* **Activity**
From the data that follows, set down exactly the lines from the one with "Where should I click to: Open" through the one with "Where should I click to: Click", counting both. Pictures stay out.

* **Data supplied**

'''

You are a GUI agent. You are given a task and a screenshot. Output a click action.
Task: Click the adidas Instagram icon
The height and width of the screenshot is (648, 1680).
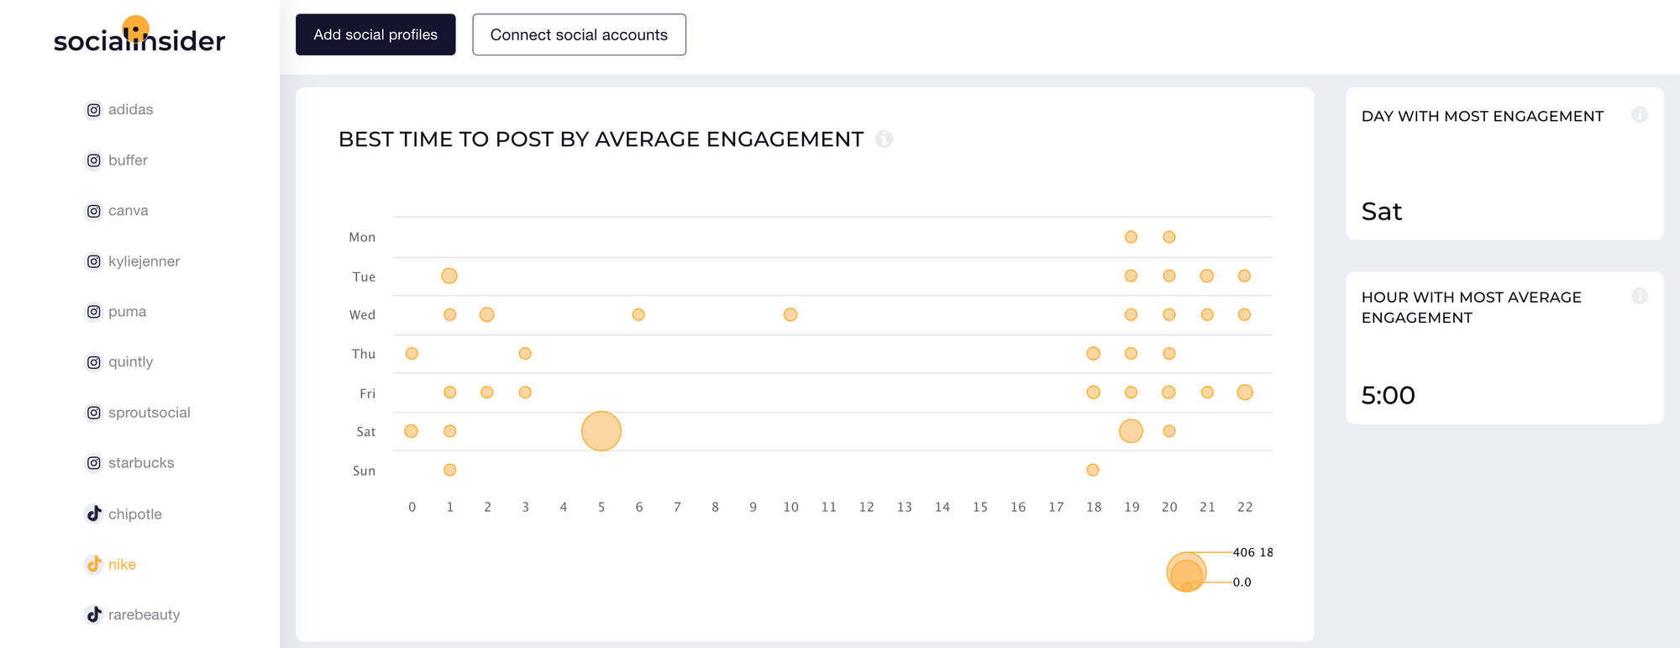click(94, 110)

'''
'''

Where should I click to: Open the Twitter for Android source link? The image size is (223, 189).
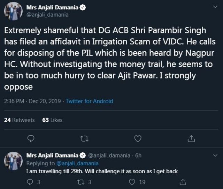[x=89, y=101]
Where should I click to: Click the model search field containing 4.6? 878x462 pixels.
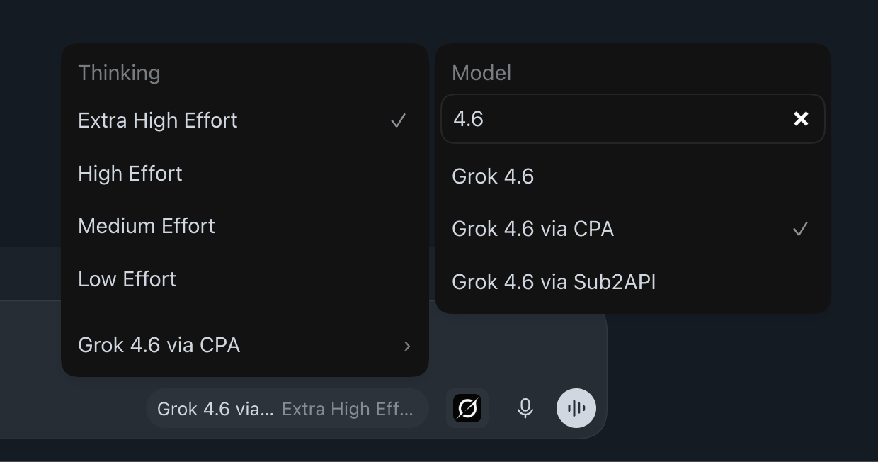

'''

* **Answer**
Where should I click to: Open the Twitter for Android source link? The image size is (223, 189).
[x=89, y=101]
Where should I click to: Click the model search field containing 4.6? 878x462 pixels.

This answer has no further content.